Analyzing the Friend Graph
A few days ago, on September 18th, 2014, Facebook announced that they have made a few tweaks to their new feed algorithm. One of the key parts of keeping Facebook relevant in the pop culture is to keep the content that it presents to a user relevant. As you probably know, Facebook tries to put relevant posts from friends or pages that the user is associated with. This of course raises the question, what is relevant? How is relevance determined? Two of the most important things are closeness and amount of interaction, that is, how closely connected a user is to a person or page posting something, and how many people interact with that post through things like “liking” the post or commenting on it. Simply put, if many friends of a user interact with a post, Facebook will think it is relevant and important, and so it will have a higher priority when being presented to the user. The problem Facebook is addressing though, is that sometimes the post itself is time-specific and becomes irrelevant very quickly, but the interactions make Facebook think that it is still relevant. So on the surface it seems to make sense, lots of friends commenting or liking a post should mean it is something the user would want to see, but this can backfire.
Facebook’s new algorithm is aimed to resolve this problem by looking at trending posts. That is, when Facebook decides what is relevant to the user, it will also take into account whether others are posting about the same topic on Facebook, even people completely unrelated to the user. Topics that are being mentioned in posts, or trending topics, are more likely to show up while other users keep writing new posts about that topic. This takes the good old fashioned “friend graph,” and adds some new factors. It still looks at what posts are popular among friends, but when it weighs the relevance of the post to a given user, it now also applies data collected from the entire Facebook community as opposed to the small subsection of the graph that is a user’s friends.

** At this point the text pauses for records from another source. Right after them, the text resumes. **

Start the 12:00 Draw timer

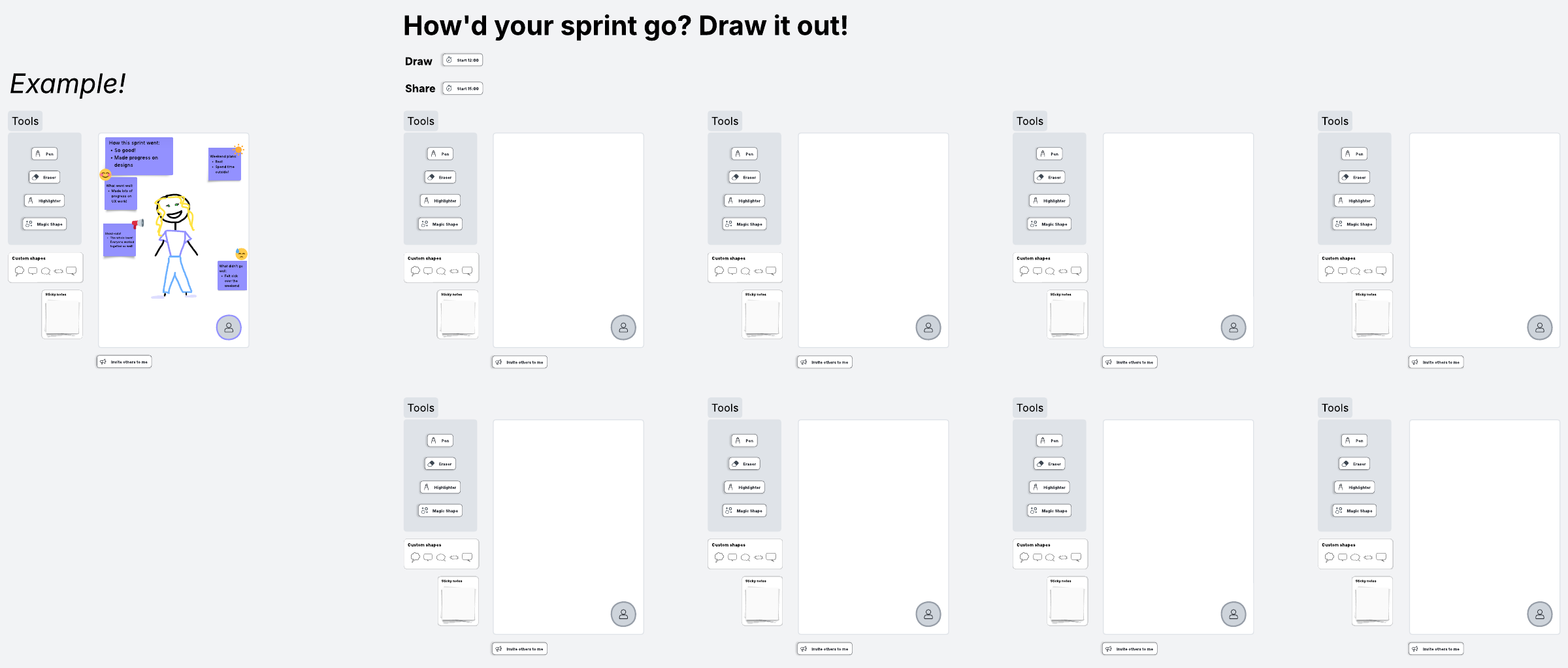coord(463,60)
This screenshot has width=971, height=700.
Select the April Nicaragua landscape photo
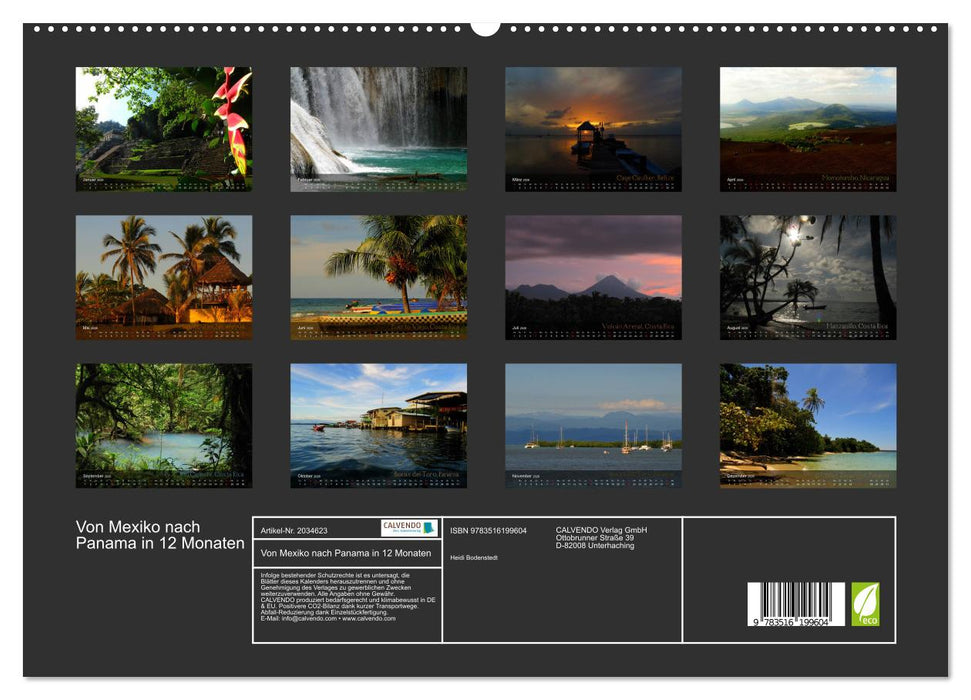807,128
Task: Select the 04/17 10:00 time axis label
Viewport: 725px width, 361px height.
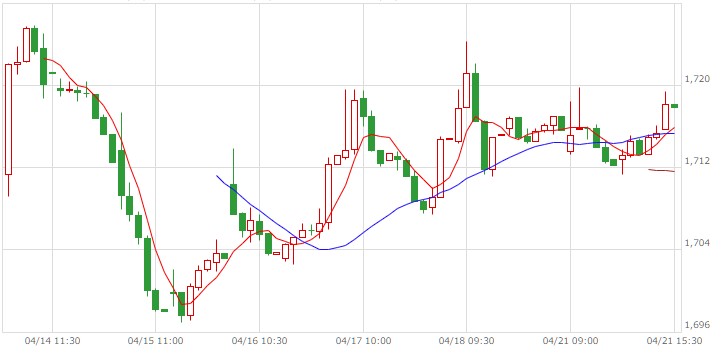Action: click(363, 341)
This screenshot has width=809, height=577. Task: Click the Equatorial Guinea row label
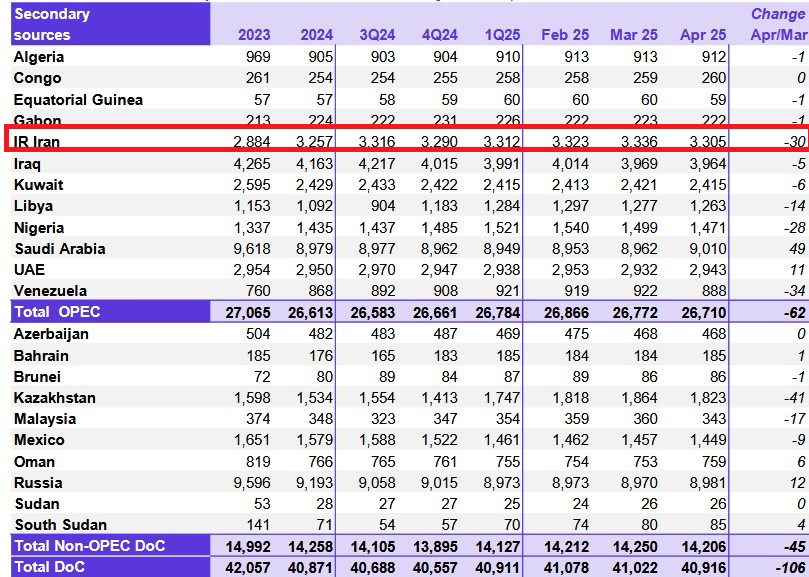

The algorithm change also looks at the timing of the post. If interactions with the post quickly drop, then it is assumed to only be relevant for a short period of time. Similar to the first change this adds more complexity to the way that the relevance of new posts are weighed in addition to the original method of analyzing the graph of a user’s friends to determine what is relevant.
I think its interesting to look at how in certain ways the original idea behind how the relevance of posts are weighted can lead to irrelevant or uninteresting posts appearing on a user’s news feed. It seems quite intuitive, if a friend with a strong tie to the user posts something, generally it is more relevant, or if many of the user’s friends are interacting with the post, intuitively we would think it is interesting to the user. This update brings an interesting insight as to how the friend graph of a user can be analyzed, and how there is so much more complexity that needs to be accounted for other then how close the user is to a given friend. Particularly this idea of taking a step back, looking at the big picture, that being the posts going through Facebook as a whole, and taking that into consideration. For example, if there is strong triadic closure between the user, friend A, and friend B, if friend A posts something, and friend B comments, it should be relevant to the user, particularly if more close friends interact with the post. But lets say the post is about something very time-specific, like some sort of intermediate update on an event. It is probably less interesting after said event relative then say, a post about a new iPhone the day it comes out that is being talked about throughout Facebook. In general, with the ability to analyze data to tailor it to an individual, the idea that one could try too hard, and end up needing to generalize the user just a bit, seems to violate so many ideas about how the friend graph of a user ties into the relevance of friends’ posts. It’s interesting to look at Facebook and see it like a giant real-world experiment where we can really look at various theories related to graphs and sometimes discover that sometimes things can seem rather counterintuitive, like the one that this algorithm tweak accounts for.